Aim of the exercise:
Please give back the listing exactly as it reads.

Study material:
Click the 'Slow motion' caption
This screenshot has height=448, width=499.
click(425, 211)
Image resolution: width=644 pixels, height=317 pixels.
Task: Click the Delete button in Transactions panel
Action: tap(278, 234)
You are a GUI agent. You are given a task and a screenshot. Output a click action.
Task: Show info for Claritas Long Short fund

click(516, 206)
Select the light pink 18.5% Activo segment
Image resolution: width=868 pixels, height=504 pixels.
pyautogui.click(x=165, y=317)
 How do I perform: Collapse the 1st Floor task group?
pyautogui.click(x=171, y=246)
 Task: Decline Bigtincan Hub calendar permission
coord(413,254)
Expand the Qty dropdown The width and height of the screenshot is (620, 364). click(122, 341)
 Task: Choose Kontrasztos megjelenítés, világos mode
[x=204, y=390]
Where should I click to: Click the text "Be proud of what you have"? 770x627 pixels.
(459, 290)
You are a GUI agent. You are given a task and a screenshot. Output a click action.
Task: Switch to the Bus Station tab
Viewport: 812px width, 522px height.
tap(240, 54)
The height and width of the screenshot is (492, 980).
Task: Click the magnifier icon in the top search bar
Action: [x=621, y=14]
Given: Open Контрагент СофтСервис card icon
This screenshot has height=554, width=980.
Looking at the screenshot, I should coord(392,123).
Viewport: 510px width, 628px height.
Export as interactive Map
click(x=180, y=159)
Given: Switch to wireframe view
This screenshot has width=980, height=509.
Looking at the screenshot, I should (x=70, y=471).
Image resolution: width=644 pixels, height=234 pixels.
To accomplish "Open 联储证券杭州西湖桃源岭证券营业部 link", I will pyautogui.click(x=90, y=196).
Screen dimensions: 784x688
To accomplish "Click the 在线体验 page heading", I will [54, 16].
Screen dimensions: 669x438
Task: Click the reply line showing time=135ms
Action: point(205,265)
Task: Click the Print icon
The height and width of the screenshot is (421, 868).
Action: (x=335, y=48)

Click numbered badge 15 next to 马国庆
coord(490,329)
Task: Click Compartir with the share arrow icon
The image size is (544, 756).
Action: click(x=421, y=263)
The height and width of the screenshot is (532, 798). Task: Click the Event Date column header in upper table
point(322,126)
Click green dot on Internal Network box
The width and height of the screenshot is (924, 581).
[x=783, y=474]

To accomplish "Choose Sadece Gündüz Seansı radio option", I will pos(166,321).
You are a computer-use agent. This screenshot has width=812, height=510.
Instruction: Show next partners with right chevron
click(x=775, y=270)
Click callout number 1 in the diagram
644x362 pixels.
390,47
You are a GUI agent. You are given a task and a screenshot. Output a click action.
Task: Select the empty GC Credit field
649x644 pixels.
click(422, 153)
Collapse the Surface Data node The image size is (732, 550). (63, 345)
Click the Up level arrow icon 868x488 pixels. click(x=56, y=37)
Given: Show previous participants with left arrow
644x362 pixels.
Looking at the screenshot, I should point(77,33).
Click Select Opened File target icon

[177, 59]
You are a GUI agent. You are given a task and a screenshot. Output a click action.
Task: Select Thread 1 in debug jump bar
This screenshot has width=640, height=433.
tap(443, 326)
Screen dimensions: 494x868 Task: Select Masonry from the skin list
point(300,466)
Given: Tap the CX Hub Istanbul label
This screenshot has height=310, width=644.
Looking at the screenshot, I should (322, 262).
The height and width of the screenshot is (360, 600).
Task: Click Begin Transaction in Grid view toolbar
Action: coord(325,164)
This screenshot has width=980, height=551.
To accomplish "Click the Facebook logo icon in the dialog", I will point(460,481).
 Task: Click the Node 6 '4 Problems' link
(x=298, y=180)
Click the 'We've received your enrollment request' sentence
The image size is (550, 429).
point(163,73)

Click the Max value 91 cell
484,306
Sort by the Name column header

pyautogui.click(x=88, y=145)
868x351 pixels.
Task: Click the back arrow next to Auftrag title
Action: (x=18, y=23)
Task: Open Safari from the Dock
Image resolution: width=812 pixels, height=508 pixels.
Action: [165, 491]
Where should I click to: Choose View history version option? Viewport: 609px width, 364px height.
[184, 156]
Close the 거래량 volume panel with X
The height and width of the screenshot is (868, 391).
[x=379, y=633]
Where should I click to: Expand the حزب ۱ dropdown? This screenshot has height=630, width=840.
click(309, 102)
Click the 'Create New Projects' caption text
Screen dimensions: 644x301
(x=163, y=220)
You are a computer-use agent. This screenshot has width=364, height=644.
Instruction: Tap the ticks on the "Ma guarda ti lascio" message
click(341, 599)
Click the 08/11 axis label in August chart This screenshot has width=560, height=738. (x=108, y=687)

Result of this task:
Click the 'Slow motion' caption
This screenshot has height=448, width=499.
click(425, 211)
Image resolution: width=644 pixels, height=317 pixels.
Task: Click the Delete button in Transactions panel
Action: tap(278, 234)
You are a GUI agent. You are given a task and a screenshot. Output a click action.
Task: Show info for Claritas Long Short fund

click(516, 206)
Select the light pink 18.5% Activo segment
Image resolution: width=868 pixels, height=504 pixels.
pyautogui.click(x=165, y=317)
 How do I perform: Collapse the 1st Floor task group?
pyautogui.click(x=171, y=246)
 Task: Decline Bigtincan Hub calendar permission
coord(413,254)
Expand the Qty dropdown The width and height of the screenshot is (620, 364). click(122, 341)
 Task: Choose Kontrasztos megjelenítés, világos mode
[x=204, y=390]
Where should I click to: Click the text "Be proud of what you have"? 770x627 pixels.
(459, 290)
You are a GUI agent. You are given a task and a screenshot. Output a click action.
Task: Switch to the Bus Station tab
Viewport: 812px width, 522px height.
tap(240, 54)
The height and width of the screenshot is (492, 980).
Task: Click the magnifier icon in the top search bar
Action: [x=621, y=14]
Given: Open Контрагент СофтСервис card icon
This screenshot has height=554, width=980.
Looking at the screenshot, I should coord(392,123).
Viewport: 510px width, 628px height.
Export as interactive Map
click(x=180, y=159)
Given: Switch to wireframe view
This screenshot has width=980, height=509.
Looking at the screenshot, I should (x=70, y=471).
Image resolution: width=644 pixels, height=234 pixels.
To accomplish "Open 联储证券杭州西湖桃源岭证券营业部 link", I will pyautogui.click(x=90, y=196).
Screen dimensions: 784x688
To accomplish "Click the 在线体验 page heading", I will [54, 16].
Screen dimensions: 669x438
Task: Click the reply line showing time=135ms
Action: point(205,265)
Task: Click the Print icon
The height and width of the screenshot is (421, 868).
Action: (x=335, y=48)

Click numbered badge 15 next to 马国庆
coord(490,329)
Task: Click Compartir with the share arrow icon
The image size is (544, 756).
Action: click(x=421, y=263)
The height and width of the screenshot is (532, 798). Task: Click the Event Date column header in upper table
point(322,126)
Click green dot on Internal Network box
The width and height of the screenshot is (924, 581).
[x=783, y=474]

To accomplish "Choose Sadece Gündüz Seansı radio option", I will pos(166,321).
You are a computer-use agent. This screenshot has width=812, height=510.
Instruction: Show next partners with right chevron
click(x=775, y=270)
Click callout number 1 in the diagram
644x362 pixels.
390,47
You are a GUI agent. You are given a task and a screenshot. Output a click action.
Task: Select the empty GC Credit field
649x644 pixels.
click(422, 153)
Collapse the Surface Data node The image size is (732, 550). (63, 345)
Click the Up level arrow icon 868x488 pixels. click(x=56, y=37)
Given: Show previous participants with left arrow
644x362 pixels.
Looking at the screenshot, I should point(77,33).
Click Select Opened File target icon

[177, 59]
You are a GUI agent. You are given a task and a screenshot. Output a click action.
Task: Select Thread 1 in debug jump bar
This screenshot has width=640, height=433.
tap(443, 326)
Screen dimensions: 494x868 Task: Select Masonry from the skin list
point(300,466)
Given: Tap the CX Hub Istanbul label
This screenshot has height=310, width=644.
Looking at the screenshot, I should (322, 262).
The height and width of the screenshot is (360, 600).
Task: Click Begin Transaction in Grid view toolbar
Action: coord(325,164)
This screenshot has width=980, height=551.
To accomplish "Click the Facebook logo icon in the dialog", I will point(460,481).
 Task: Click the Node 6 '4 Problems' link
(x=298, y=180)
Click the 'We've received your enrollment request' sentence
The image size is (550, 429).
point(163,73)

Click the Max value 91 cell
484,306
Sort by the Name column header

pyautogui.click(x=88, y=145)
868x351 pixels.
Task: Click the back arrow next to Auftrag title
Action: (x=18, y=23)
Task: Open Safari from the Dock
Image resolution: width=812 pixels, height=508 pixels.
Action: [165, 491]
Where should I click to: Choose View history version option? Viewport: 609px width, 364px height.
[184, 156]
Close the 거래량 volume panel with X
The height and width of the screenshot is (868, 391).
[x=379, y=633]
Where should I click to: Expand the حزب ۱ dropdown? This screenshot has height=630, width=840.
click(309, 102)
Click the 'Create New Projects' caption text
Screen dimensions: 644x301
(x=163, y=220)
You are a computer-use agent. This screenshot has width=364, height=644.
Instruction: Tap the ticks on the "Ma guarda ti lascio" message
click(341, 599)
Click the 08/11 axis label in August chart This screenshot has width=560, height=738. (x=108, y=687)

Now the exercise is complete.